Sugar cravings result when this delicate system becomes unbalanced. In a way it is like over-correcting when turning a corner on a bike. Blood glucose levels that should be stable begin to fluctuate from intense highs to incredible lows. During the lows, your body's instinctive need for glucose creates cravings for sugars and sweets that can provide your body with the most rapid release of glucose. This, in turn, creates too much glucose in the blood triggering insulin levels to rise, telling cells to store glucose, and resulting in yet another low.
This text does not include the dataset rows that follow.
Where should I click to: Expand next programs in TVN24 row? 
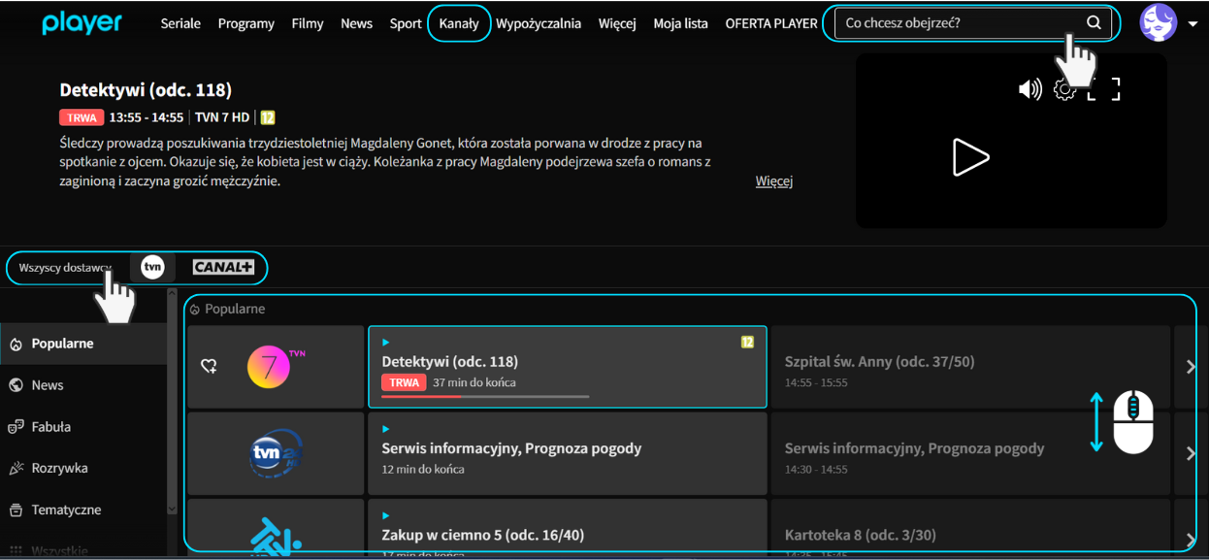(x=1191, y=453)
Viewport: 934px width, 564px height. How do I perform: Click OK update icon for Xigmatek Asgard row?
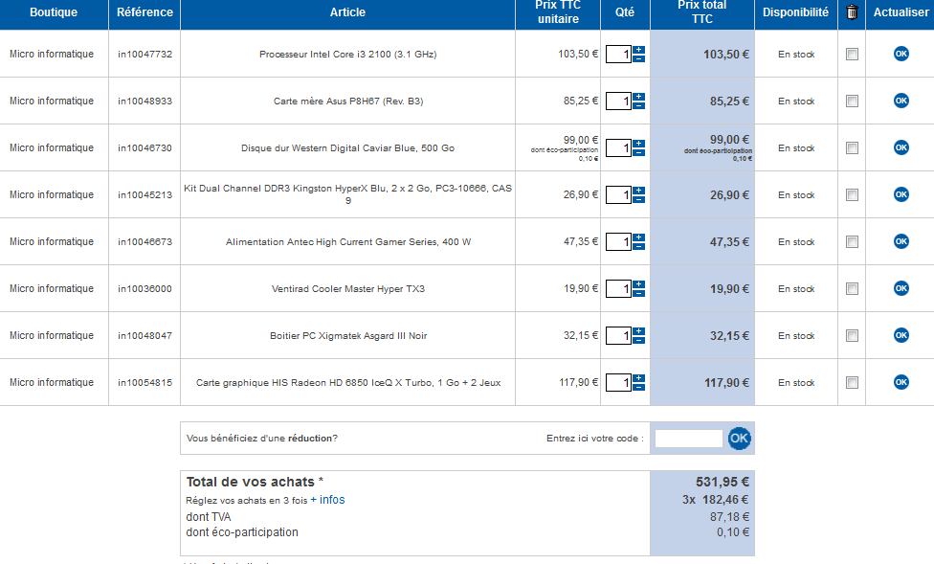(901, 335)
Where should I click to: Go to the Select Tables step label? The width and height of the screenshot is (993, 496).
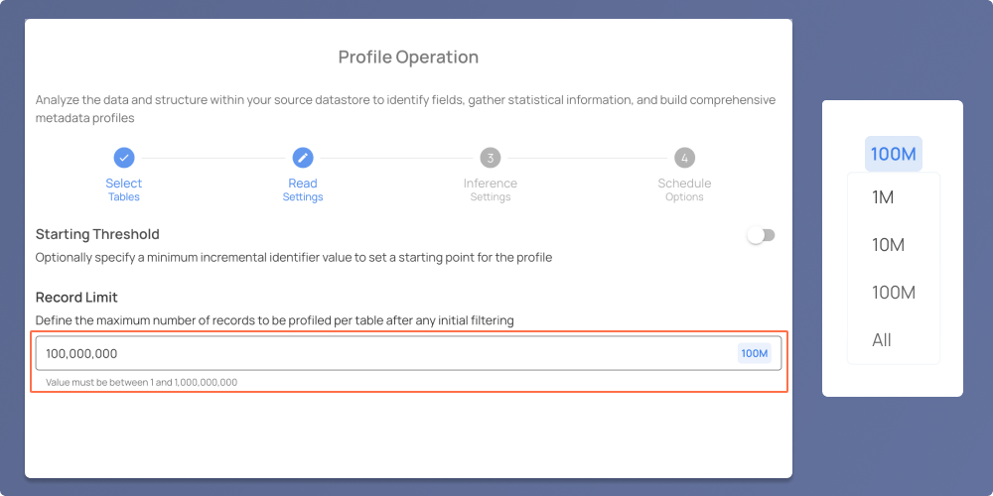tap(124, 189)
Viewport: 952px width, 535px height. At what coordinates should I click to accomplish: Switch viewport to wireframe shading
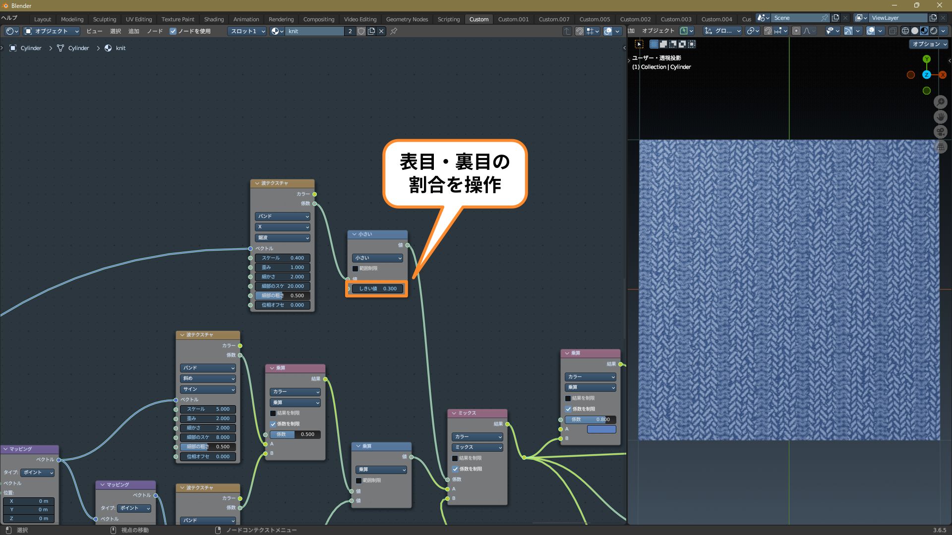click(905, 31)
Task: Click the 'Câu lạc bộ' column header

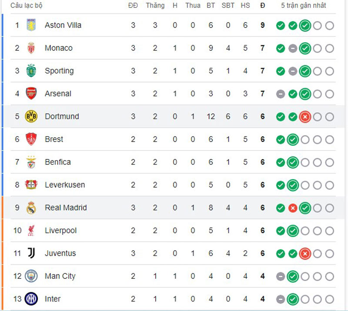Action: click(x=27, y=5)
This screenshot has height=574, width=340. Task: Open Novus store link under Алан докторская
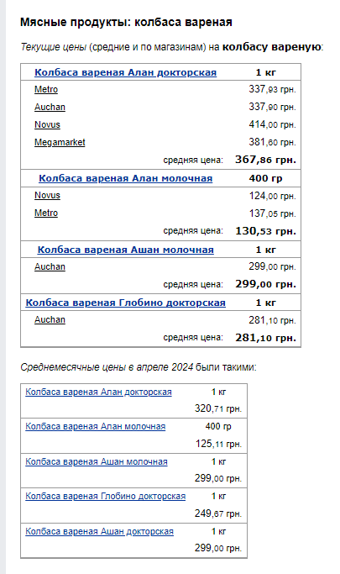(47, 124)
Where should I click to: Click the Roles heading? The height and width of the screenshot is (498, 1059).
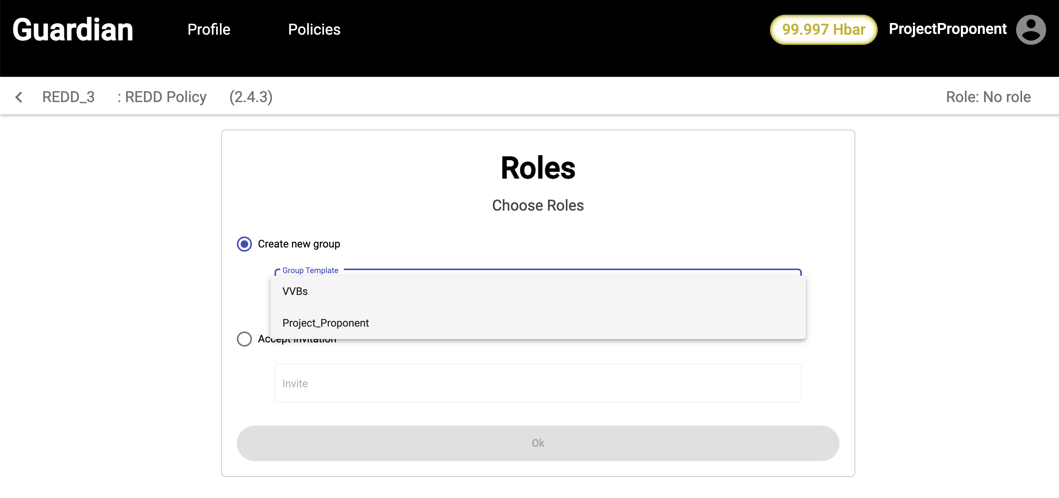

The importance of breakfast
Preventing sugar and sweet cravings involves being disciplined about food intake right from the very first meal of the day. A breakfast high in protein, good fats and fiber, yet low in processed sugar and refined carbohydrates, helps to prevent that first spike in blood glucose levels.
Most breakfast cereals are nothing more than sugar-coated wheat flakes. Leave these in the shopping aisle where they belong! Better breakfast options include scrambled eggs, soft cheeses, avocado, coconut oil, yogurt, and nuts. These are all low in carbohydrates and high in proteins and good fats. Including high-fiber sources such as leafy green vegetables, and low-sugar fruits including fresh berries and green apples, are another way to keep blood glucose levels down. Avoid using canned berries as these often contain huge amounts of sugar, particularly when in a syrup.
Snack on high protein foods
Throughout the day regular snacks help to control blood glucose levels and prevent sugar cravings. Snack regularly on healthy, high protein, high good-fat snacks, as the energy from these are released more slowly than sugary, sweet snacks.
Good snack ideas include boiled eggs, rice cakes and hummus, cheese sticks, nuts and seeds such as cashews, almonds, walnuts and sunflower seeds.
If you are highly active or play sports, then additional protein may be needed in your snacks throughout the day. A good quality whey protein powder supplement can help easily add additional protein to your diet.
Low carbohydrate lunches
Do you find that sugar cravings get worse in mid afternoon? Do you experience a slump around 2–3 p.m. and find it hard to focus? There’s a reason teachers often find the class after lunch the hardest of the day; it’s falling blood sugar levels after a sudden sugar rush at lunch that is to blame.
School sandwiches, just like breakfast cereal, are a sugar addict’s dream. Bread is a highly concentrated source of glucose that is beaten only by candies. Jams, and other commercial spreads, add a second sugar punch that is sure to see blood glucose levels soar, followed by an equally severe crash an hour or two later.
Try to limit bread use in school lunches by using tortillas or, even better, rice wraps. These are fantastic when stuffed with fresh green salad and avocado. And include a good protein source such as sliced fried egg.
Finally, seek professional advice
While most sugar cravings can be easily addressed through dietary modification and minor lifestyle change, sometimes more serious issues are involved. If you have tried controlling your sugar cravings through diet with little result it is important to talk to your Nutritionist who can test for potential hormonal imbalances or candida/bacterial infections.